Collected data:
==============================
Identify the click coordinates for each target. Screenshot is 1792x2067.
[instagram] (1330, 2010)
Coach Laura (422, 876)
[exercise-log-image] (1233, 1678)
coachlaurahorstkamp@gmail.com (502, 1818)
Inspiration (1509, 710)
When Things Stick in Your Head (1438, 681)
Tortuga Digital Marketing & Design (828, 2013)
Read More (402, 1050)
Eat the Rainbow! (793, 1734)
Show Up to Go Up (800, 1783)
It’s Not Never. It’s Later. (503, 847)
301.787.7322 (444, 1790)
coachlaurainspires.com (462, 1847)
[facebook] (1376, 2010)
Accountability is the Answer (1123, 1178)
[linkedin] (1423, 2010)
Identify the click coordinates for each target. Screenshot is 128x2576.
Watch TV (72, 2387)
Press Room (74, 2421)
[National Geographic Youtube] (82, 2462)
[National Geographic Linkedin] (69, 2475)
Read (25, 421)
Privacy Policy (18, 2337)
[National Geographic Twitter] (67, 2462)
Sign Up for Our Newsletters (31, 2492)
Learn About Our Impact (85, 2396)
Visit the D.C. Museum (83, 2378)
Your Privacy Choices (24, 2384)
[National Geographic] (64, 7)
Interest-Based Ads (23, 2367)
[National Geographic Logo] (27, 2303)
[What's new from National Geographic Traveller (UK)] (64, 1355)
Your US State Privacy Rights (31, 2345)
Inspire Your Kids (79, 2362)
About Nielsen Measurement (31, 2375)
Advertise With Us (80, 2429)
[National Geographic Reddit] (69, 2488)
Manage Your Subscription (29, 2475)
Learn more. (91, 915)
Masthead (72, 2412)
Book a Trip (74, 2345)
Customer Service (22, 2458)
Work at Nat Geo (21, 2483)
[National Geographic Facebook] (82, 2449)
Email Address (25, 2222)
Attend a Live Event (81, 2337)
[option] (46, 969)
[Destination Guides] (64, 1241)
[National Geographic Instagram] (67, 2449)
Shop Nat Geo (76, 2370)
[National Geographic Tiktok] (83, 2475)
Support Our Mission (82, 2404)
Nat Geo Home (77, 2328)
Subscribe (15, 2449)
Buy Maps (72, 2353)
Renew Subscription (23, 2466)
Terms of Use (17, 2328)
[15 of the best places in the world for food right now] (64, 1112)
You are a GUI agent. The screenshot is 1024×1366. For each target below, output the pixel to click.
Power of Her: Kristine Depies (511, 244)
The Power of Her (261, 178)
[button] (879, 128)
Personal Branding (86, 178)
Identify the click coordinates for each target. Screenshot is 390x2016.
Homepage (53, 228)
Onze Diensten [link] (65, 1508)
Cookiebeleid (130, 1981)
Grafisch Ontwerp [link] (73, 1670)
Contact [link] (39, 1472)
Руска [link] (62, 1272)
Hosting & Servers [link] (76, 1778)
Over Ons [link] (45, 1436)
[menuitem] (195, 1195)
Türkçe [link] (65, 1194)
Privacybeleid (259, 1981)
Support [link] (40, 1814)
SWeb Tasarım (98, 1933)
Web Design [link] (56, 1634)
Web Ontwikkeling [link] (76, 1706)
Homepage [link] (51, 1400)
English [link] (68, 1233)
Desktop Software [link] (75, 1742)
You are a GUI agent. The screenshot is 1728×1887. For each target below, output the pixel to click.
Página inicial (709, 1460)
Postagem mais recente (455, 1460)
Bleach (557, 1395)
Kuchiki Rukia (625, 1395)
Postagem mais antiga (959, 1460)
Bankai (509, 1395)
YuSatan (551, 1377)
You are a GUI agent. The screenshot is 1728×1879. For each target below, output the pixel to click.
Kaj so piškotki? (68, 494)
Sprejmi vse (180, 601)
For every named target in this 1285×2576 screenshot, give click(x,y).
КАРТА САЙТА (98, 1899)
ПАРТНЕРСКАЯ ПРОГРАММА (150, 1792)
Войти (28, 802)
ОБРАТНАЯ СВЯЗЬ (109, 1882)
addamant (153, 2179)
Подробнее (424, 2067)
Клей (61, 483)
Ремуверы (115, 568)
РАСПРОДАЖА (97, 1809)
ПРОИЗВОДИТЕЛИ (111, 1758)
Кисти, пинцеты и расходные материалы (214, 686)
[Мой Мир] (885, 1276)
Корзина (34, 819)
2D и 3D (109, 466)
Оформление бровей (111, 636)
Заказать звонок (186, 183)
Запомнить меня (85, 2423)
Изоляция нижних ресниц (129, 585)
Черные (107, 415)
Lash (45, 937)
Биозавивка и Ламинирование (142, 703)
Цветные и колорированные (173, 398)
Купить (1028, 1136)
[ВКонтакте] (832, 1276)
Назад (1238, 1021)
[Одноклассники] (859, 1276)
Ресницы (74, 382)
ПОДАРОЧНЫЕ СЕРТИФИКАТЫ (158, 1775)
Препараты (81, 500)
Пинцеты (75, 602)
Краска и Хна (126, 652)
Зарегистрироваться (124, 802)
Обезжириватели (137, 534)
==============================
> Work instruction
Given the records above, restate word for word only the lines starting at the one with "[instagram] (1330, 2010)" and ending at the one with "301.787.7322 (444, 1790)".

> Solution to the problem
[instagram] (1330, 2010)
Coach Laura (422, 876)
[exercise-log-image] (1233, 1678)
coachlaurahorstkamp@gmail.com (502, 1818)
Inspiration (1509, 710)
When Things Stick in Your Head (1438, 681)
Tortuga Digital Marketing & Design (828, 2013)
Read More (402, 1050)
Eat the Rainbow! (793, 1734)
Show Up to Go Up (800, 1783)
It’s Not Never. It’s Later. (503, 847)
301.787.7322 (444, 1790)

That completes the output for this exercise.